Weekly skate competitions in July coming to a close with the final event next Tuesday evening.

Angus Pitts hits a 5-0 grind on one of the cement block obstacles at the Viking Youth Park on Tuesday night.

Angus Pitts hits a 5-0 grind on one of the cement block obstacles at the Viking Youth Park on Tuesday night.

So you think you can skate?

All you gotta do is take your board down to the Viking Youth Park and hit the ramps and rails on Tuesday nights.

If you can stomp the gnarliest tricks, then you could get in on $200 in prize money.

A competition kicks off in the park every Tuesday evening in July,  where riders throw down their best tricks in the bag during a friendly competition against fellow skaters.

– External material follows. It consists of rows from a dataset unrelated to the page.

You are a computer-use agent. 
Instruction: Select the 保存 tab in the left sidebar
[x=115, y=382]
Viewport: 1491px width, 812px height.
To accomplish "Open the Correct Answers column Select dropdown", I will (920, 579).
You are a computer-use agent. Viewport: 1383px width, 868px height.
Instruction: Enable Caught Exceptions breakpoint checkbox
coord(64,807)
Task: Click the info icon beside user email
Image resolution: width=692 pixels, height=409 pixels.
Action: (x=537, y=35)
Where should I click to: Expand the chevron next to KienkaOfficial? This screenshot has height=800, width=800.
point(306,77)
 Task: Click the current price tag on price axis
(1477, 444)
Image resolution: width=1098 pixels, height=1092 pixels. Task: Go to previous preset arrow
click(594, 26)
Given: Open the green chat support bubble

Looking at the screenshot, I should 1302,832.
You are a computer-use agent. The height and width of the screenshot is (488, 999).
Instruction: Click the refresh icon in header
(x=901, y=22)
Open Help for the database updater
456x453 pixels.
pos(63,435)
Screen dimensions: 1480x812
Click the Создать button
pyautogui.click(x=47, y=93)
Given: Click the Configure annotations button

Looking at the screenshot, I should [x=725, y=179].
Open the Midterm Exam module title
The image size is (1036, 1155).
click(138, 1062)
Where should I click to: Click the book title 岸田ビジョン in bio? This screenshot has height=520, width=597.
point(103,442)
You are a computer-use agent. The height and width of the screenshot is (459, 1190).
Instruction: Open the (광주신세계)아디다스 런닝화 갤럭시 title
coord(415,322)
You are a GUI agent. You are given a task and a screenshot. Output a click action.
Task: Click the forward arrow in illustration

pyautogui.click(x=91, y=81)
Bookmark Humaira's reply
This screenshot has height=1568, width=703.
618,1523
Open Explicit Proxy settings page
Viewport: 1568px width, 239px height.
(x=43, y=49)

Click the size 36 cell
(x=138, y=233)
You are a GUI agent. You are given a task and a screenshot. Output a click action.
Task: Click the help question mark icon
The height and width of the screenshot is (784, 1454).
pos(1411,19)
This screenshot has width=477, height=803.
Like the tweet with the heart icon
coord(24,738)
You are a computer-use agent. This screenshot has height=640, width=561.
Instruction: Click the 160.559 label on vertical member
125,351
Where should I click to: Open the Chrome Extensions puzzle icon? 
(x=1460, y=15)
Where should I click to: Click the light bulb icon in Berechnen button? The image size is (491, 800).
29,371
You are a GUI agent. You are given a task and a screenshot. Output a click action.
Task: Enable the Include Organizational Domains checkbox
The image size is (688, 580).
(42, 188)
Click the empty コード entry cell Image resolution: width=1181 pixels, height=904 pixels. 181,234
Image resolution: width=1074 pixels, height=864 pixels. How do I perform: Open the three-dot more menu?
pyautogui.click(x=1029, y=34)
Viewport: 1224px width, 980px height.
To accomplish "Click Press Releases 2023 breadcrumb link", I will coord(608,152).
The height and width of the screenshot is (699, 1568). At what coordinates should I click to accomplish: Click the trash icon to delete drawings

Along with the prize money, there are other cash prizes for best trick and lots of apparel like decks and clothing that are up for grabs.

The competition works like the childhood game of horse—riders follow the leader’s trick and if anyone messes up, a letter is added to their score. First person to spell the word ‘skate’ is out.

Sponsored by local board shop The Choice, the event is entering it’s seventh year, according to Mike Peabody.

“Before I started at The Choice, they’d do one or two skate comps a year and we were just trying to find a way to support the scene a little bit better,” said Peabody. “So we figured we’d do a free competition with prizes—we used to do it every Thursday night in July, now we do it every Tuesday.

“[It’s] just something fun to support the the sport.”

Being that the competition has gone on every July for seven summers, Peabody has watched young kids grow up in the park.

“It’s pretty cool,” said Peabody. “The first year we were doing it, some of the kids are taller than me now, when they were only up to my hip then.

“It’s really neat to see that they’re still skateboarding for one, and still here tonight.”

Though there hasn’t been another skateboarder who can match the skills of Cranbrook native Paul Machnau—who started Boarder’s Choice back in the 1990s and went on to skate pro—there is still some young aspiring talent.

“Clayton Parsons, he works for the shop now, and he’s one of the better skateboarders in town, and he used to be one of those little kids who’d show up with his helmet on,” said Peabody.

There will be one last session next Tuesday evening that will feature a few guests from the Okanagan as part of an event called Road Rage—where skaters from across Western Canada get together tour around to hit up different competitions.